Cruises can be an amazing way to explore different parts of the country and the world — often while enjoying unlimited quantities of food. Even on an “all-inclusive” cruise, however, not everything is included in the cost of your ticket.
Cruises are full of opportunities to spend more than necessary. Watch out for these costly extra charges, and save money on your next cruise.
Paying Extra for WiFi and Data Roaming Charges
Staying connected online can be a challenge when you’re out at sea, especially on a multi-day cruise.

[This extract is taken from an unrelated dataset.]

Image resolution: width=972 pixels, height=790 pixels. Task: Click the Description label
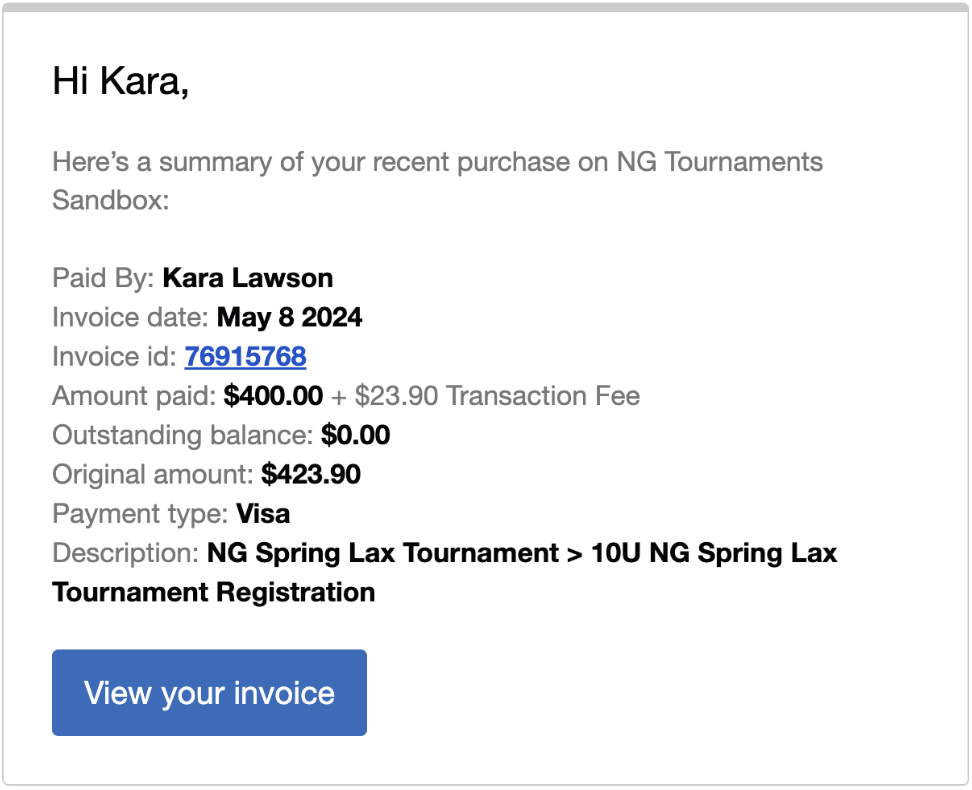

While major cruise lines — including Royal Caribbean and Carnival Cruise Line — are taking steps to provide high-quality, broadband WiFi access to passengers, this service comes at a price.
According to a 2015 study from Skift, passengers end up spending between $50 and $100 a day just for WiFi access. Leading cruise review and information site Cruise Critic recently reported that pricing is going down, noting that Carnival charges $25 per day for full internet access, but it’s still costly for cruise lines to connect passengers to the net. If you’re going on a seven-day cruise, you could easily spend up to hundreds just to stay connected during your journey.
And if your phone starts to pick up other signals that are out of your carrier’s range, you might end up paying data roaming charges every time you use an app or check your email. To avoid unnecessary costs when traveling, a good cruise hack is to check your settings before departure, and pay close attention to WiFi access fees before you connect.
Buying Drink Packages
If you plan on enjoying alcoholic beverages, one of the best ways to save money on your cruise is by buying an all-inclusive package for unlimited drinks. Just make sure you’re aware of any extra charges and rates when buying the package online versus during your trip.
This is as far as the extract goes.